I am interested in calculating similarity between vectors, however this similarity has to be a number between 0 and 1. There are many questions concerning tf-idf and cosine similarity, all indicating that the value lies between 0 and 1. From Wikipedia:
In the case of information retrieval, the cosine similarity of two documents will range from 0 to 1, since the term frequencies (using tf–idf weights) cannot be negative. The angle between two term frequency vectors cannot be greater than 90°.
The peculiarity is that I wish to calculate the similarity between two vectors from two different word2vec models. These models have been aligned, though, so they should in fact represent their words in the same vector space. I can calculate the similarity between a word in model_a
and a word in model_b
like so
import gensim as gs
from sklearn.metrics.pairwise import cosine_similarity
model_a = gs.models.KeyedVectors.load_word2vec_format(model_a_path, binary=False)

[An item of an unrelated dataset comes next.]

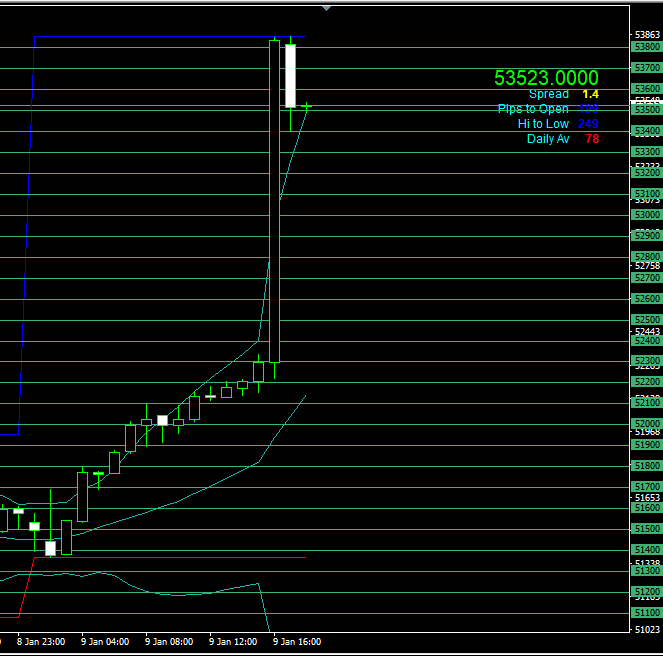663x656 pixels.
Task: Select the 52500 price level tag
Action: coord(646,320)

model_b = gs.models.KeyedVectors.load_word2vec_format(model_b_path, binary=False)
vector_a = model_a[word_a].reshape(1, -1)
vector_b = model_b[word_b].reshape(1, -1)
sim = cosine_similarity(vector_a, vector_b).item(0)
But sim
is then a similarity metric in the [-1,1] range. Is there a scientifically sound way to map this to the [0,1] range? Intuitively I would think that something like
norm_sim = (sim + 1) / 2
is okay, but I'm not sure whether that is good practice with respect to the actual meaning of cosine similarity. If not, are other similarity metrics advised?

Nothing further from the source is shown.